When the Home Study and the MAPP classes are finished, and you are ready to start considering children, there is a checklist to go over. Would you take an African American child, a blind child, a mixed-race child, a disabled child, an older child? All of these are called special needs children and are harder to place. We knew we wanted an older child, and we thought the color of his or her skin would be such a small thing, compared to what so many of these children have been through.

 

The adoption officials had told us to be very aware of birth order. We didn’t want to bring a child into the home who was older than Willie. We definitely didn’t want a baby. We wanted a child we wouldn’t have to potty train and who would sleep through the night. We didn’t want a child who had been sexually abused or who was severely mentally challenged. So much of what we were looking for—in fact, most of what we were looking for—was based on how Willie would interact with that child and how it would affect him.

 

I became obsessed with looking at available children online. It seems like an odd way to do it, searching online for a child as if you were looking for a car or a boat or a dog. But it’s become the norm, and it’s actually very informative and practical. A lot of kids sounded promising, but then we’d make further inquiries and find out they couldn’t be around other children or around animals.

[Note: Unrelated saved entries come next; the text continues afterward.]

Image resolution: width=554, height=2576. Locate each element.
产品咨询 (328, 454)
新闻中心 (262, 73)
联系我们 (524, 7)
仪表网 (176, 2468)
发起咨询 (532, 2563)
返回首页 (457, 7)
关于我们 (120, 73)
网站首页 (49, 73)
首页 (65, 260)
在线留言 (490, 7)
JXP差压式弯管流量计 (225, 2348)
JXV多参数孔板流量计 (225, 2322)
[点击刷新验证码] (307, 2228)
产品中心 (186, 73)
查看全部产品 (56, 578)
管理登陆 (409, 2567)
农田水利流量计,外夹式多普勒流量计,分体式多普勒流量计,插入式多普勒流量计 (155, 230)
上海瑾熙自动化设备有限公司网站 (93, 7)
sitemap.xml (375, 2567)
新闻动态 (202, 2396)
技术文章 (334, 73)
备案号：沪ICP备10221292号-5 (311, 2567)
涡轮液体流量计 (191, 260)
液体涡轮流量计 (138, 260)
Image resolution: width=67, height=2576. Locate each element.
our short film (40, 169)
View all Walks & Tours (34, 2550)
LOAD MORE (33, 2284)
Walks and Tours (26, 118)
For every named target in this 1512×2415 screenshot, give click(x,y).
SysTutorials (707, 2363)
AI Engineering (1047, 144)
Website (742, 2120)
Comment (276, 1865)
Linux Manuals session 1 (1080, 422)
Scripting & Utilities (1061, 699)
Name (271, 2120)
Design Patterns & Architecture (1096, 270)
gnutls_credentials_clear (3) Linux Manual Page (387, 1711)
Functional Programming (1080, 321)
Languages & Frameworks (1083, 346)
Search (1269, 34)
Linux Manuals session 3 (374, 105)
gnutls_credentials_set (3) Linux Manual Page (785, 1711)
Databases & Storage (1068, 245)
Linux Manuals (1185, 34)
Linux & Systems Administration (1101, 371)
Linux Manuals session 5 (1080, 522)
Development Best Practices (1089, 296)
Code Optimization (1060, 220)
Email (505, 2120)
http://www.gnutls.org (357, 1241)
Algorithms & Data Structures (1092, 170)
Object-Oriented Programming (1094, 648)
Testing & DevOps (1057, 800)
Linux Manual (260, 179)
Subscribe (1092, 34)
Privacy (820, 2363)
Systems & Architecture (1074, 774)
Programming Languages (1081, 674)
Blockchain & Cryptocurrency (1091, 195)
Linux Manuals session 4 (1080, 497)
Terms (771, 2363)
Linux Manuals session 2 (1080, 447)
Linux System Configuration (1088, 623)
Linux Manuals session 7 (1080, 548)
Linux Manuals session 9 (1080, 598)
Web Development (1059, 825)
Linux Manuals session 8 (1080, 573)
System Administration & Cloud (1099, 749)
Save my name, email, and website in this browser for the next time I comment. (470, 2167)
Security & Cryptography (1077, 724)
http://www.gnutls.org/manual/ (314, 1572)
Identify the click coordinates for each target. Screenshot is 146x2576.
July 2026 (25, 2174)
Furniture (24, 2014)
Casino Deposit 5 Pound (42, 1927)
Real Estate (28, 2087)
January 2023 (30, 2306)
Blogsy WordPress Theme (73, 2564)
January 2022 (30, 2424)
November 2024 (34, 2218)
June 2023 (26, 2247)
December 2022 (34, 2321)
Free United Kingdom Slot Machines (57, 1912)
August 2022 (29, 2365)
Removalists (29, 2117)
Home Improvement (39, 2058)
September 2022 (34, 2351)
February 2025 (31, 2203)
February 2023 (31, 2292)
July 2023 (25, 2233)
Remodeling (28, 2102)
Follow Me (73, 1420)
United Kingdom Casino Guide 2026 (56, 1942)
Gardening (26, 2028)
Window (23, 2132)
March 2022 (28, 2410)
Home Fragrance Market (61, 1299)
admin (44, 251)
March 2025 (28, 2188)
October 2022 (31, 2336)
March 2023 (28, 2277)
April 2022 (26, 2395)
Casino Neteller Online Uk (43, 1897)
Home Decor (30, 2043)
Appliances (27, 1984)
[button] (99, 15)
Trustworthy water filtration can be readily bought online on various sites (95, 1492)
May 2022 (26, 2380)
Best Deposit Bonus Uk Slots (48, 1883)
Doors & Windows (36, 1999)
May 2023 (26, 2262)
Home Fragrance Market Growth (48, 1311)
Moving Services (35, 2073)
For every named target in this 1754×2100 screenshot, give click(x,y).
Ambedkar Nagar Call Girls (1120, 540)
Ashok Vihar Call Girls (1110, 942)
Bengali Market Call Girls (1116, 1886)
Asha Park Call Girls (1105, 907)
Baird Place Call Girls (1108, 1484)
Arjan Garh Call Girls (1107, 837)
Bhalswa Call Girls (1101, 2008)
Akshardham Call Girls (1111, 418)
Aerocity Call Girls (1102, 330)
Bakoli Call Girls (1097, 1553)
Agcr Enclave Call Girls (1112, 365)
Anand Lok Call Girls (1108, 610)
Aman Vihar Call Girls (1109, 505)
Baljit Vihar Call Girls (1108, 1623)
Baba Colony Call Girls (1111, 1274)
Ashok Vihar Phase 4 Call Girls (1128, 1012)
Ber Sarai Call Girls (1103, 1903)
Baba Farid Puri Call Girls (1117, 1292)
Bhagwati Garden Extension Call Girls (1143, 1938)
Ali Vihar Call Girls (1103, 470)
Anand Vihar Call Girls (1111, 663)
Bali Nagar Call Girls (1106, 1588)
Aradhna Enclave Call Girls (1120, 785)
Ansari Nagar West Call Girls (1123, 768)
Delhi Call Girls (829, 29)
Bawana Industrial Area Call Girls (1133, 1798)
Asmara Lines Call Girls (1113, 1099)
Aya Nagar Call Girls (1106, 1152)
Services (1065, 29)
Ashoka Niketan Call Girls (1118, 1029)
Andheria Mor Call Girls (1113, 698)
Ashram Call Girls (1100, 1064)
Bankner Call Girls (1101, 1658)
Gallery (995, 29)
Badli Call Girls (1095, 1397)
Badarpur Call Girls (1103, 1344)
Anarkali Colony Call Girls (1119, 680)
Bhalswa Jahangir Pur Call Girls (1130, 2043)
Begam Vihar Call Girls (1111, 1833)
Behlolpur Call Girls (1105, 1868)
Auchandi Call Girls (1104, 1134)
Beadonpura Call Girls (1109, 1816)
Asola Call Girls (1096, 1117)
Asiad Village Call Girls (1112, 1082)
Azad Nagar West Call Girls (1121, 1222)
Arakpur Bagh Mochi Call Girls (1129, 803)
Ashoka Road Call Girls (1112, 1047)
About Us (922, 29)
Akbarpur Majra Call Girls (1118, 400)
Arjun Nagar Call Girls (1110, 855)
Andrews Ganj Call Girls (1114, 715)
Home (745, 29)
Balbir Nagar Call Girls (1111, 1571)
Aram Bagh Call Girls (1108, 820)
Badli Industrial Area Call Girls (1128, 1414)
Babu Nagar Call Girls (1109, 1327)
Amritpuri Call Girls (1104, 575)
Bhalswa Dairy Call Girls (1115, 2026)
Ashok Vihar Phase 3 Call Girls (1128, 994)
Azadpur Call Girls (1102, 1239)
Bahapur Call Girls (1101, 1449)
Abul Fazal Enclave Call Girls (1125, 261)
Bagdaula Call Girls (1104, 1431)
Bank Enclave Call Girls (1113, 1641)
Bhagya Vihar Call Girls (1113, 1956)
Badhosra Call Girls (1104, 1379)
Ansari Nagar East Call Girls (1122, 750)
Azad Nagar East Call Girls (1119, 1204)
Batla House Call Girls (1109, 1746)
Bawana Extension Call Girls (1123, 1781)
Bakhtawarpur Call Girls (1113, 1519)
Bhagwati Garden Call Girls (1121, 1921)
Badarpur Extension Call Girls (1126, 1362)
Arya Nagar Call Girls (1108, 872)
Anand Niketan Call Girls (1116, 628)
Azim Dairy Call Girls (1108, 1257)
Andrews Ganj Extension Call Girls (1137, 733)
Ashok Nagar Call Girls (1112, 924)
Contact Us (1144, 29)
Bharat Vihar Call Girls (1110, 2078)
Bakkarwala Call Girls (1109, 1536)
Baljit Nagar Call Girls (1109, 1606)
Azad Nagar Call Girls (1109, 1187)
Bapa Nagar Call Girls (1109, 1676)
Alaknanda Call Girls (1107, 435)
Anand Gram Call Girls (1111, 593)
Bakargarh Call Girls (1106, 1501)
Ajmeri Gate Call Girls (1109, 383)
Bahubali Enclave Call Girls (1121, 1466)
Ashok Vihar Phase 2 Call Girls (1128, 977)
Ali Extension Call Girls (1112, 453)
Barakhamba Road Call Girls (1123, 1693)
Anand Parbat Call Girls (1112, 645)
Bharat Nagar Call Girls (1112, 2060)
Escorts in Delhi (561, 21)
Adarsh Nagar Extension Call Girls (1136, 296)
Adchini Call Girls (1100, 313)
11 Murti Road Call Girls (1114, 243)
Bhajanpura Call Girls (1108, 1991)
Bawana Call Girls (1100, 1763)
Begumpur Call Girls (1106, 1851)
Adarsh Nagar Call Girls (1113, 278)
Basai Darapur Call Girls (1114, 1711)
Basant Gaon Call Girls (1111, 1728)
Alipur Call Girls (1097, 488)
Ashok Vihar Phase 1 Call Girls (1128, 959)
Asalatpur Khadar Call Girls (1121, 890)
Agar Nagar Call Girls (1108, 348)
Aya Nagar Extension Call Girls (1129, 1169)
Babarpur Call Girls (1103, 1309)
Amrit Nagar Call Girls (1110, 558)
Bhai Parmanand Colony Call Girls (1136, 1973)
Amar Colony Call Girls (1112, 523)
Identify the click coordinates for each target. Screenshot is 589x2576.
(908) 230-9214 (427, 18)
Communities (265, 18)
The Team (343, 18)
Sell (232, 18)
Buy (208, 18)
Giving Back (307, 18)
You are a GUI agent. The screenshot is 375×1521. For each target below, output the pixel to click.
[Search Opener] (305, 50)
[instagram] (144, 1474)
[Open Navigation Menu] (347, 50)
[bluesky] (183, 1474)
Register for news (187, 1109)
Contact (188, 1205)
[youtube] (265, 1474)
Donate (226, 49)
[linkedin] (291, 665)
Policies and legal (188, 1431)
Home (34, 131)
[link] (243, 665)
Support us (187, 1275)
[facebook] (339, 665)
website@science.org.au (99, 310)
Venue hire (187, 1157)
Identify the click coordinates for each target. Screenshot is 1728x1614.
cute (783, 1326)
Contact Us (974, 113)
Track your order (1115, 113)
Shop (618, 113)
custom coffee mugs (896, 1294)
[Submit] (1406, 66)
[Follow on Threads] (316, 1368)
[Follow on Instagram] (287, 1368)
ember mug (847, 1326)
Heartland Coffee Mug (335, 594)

One little girl we asked about—who looked like an angel—had gone through several disrupted adoptions and was sent back to the agency because she consistently attacked the mother in every home. She had issues with other females. We found siblings—seven and eight years old—who seemed great online, but we found out they had been sent to homes and had come back five times. There was another girl who urinated all over the furniture whenever she got upset. There were other kids who mistreated or tortured animals.

 

Some of the kids had already spent time in mental hospitals. Others had been through so much that they would never be able to function as normal members of society. It is heartbreaking, but you have to protect the family you have.

 

We were getting discouraged. We became more open on some conditions and more opposed to others. Some of the answers on our checklist changed from no to maybe and some from maybe to no. Some yeses became maybes.

 

Then we got a call from the woman who had worked with us on our Home Study. She told us about a Heart Gallery event coming up in Tampa and suggested that we see some kids live and in person. We decided to give it a try.